Puding Mengandung Pewarna Tekstil Ditemukan di Kantin Sekolah di Rawamangun

Puding Mengandung Pewarna Tekstil Ditemukan di Kantin Sekolah di Rawamangun

- detikNews
Senin, 13 Apr 2015 12:13 WIB
Puding Mengandung Pewarna Tekstil Ditemukan di Kantin Sekolah di Rawamangun
Jakarta - Balai Besar Pengawas Obat dan Makanan (POM) DKI Jakarta bersama Komisi Perlindungan Anak Indonesia (KPAI) melakukan inspeksi mendadak untuk mengecek jajanan anak di 3 SDN di Rawamangun, Jakarta Timur. Satu makanan ditemukan positif mengandung pewarna tekstil.

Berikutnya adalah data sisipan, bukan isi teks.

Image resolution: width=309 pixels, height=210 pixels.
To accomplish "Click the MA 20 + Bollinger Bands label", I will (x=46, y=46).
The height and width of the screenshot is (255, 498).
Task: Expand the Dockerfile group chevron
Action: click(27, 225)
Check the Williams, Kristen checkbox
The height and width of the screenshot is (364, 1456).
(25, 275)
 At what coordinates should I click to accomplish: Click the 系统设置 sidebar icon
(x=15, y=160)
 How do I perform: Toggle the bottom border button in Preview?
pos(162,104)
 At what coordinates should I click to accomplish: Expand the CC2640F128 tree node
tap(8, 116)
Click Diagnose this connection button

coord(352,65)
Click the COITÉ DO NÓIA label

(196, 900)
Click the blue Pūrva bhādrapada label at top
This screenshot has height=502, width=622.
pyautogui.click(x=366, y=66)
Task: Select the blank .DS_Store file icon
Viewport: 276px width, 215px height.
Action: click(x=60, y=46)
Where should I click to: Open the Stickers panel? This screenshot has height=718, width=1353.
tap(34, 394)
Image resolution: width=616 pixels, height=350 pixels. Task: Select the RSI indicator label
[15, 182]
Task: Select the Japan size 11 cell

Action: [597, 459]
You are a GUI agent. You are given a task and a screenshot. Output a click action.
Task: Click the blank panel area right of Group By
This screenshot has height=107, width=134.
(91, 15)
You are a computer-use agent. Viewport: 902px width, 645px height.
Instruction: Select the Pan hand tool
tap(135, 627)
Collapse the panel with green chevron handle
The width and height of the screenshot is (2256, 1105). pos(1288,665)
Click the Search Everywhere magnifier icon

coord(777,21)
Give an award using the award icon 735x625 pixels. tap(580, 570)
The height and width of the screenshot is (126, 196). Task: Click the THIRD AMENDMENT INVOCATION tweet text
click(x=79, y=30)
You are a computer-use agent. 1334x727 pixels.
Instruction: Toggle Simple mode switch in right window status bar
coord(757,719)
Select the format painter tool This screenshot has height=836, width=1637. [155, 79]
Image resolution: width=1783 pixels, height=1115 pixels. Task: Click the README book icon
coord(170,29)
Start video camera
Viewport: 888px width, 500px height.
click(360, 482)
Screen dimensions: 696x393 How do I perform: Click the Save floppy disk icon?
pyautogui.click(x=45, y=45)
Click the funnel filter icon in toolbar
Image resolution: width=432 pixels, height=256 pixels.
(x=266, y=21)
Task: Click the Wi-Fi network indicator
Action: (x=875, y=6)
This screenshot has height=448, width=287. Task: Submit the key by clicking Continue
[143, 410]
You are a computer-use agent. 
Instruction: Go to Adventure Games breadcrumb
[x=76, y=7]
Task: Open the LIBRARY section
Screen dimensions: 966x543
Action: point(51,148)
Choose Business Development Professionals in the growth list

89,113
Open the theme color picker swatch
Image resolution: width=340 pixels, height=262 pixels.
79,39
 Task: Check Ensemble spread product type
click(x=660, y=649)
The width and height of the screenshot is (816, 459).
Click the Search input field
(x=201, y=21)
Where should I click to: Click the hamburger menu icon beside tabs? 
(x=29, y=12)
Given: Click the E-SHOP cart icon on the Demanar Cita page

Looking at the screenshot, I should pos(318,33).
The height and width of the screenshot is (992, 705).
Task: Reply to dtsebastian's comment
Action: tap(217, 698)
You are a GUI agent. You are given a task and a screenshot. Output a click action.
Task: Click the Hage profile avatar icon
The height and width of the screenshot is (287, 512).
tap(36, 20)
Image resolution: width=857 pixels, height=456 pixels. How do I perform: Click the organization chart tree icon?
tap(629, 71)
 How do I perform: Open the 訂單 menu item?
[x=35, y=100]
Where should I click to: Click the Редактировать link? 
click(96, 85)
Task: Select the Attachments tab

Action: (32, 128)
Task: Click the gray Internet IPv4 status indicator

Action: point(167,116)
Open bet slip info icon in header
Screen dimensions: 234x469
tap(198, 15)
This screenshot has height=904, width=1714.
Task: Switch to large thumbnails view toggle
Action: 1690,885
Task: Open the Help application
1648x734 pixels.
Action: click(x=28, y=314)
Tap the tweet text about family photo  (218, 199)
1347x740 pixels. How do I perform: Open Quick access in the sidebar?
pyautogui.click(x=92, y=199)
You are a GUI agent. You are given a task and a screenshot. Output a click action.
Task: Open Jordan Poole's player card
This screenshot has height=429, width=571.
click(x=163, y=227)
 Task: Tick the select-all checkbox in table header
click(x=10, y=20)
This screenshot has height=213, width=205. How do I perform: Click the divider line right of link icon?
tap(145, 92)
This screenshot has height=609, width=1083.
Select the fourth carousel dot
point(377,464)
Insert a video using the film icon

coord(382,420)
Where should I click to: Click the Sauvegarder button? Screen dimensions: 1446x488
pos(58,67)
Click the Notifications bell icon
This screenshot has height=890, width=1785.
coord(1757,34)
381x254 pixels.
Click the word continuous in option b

Sidak dilakukan kantin-kantin yang berada di SDN 09, SDN 10, dan SDN 11 Rawamangun, Jl Pemuda No.9, Jaktim, Senin (13/4/2015).

Pemeriksaan pun juga dilakukan di kantin SMPN 74 yang berada satu kompleks dengan ketiga SD tersebut. "Kita periksa juga karena anak-anak SD jajan di kantin SMP," ujar Kepala Balai Besar POM DKI Jakarta Dewi Prawitasari.

SCROLL TO CONTINUE WITH CONTENT

Beberapa makanan seperti gorengan, kerupuk, sate kikil, cilok, puding, minuman, nugget, dan lontong diambil samplenya lalu dites di lab mobile Balai Besar POM yang dibawa ke lokasi. Tes dilakukan untuk mengecek apakah makanan-makanan itu mengandung formalin, boraks, dan pewarna tekstil.

Dari kantin-kantin di 3 SD yang disample, tidak ada makanan berbahaya. Namun dari kantin di SMP 74, terdapat puding yang mengandung Methanil Yellow atau pewarna tekstil.

"Dari sample makanan di SD memenuhi syarat. Jajanan tahu goreng, risol isi bayam, kudapan, ada tahu yang biasanya di SD positif formalin di SD ini tidak mengandung. Namun dari kantin di SMP ada satu puding yang mengandung M-Yellow," kata Dewi.

Puding berwarna pink yang positif pewarna tekstil tersebut diantar oleh anak SD yang kritis dan meminta jajanannya dites, Faridza Mutiara Santoso. Siswa kelas 3 SD 09 Rawamangun itu mengaku puding yang ia belinya memiliki tekstur rasa aneh.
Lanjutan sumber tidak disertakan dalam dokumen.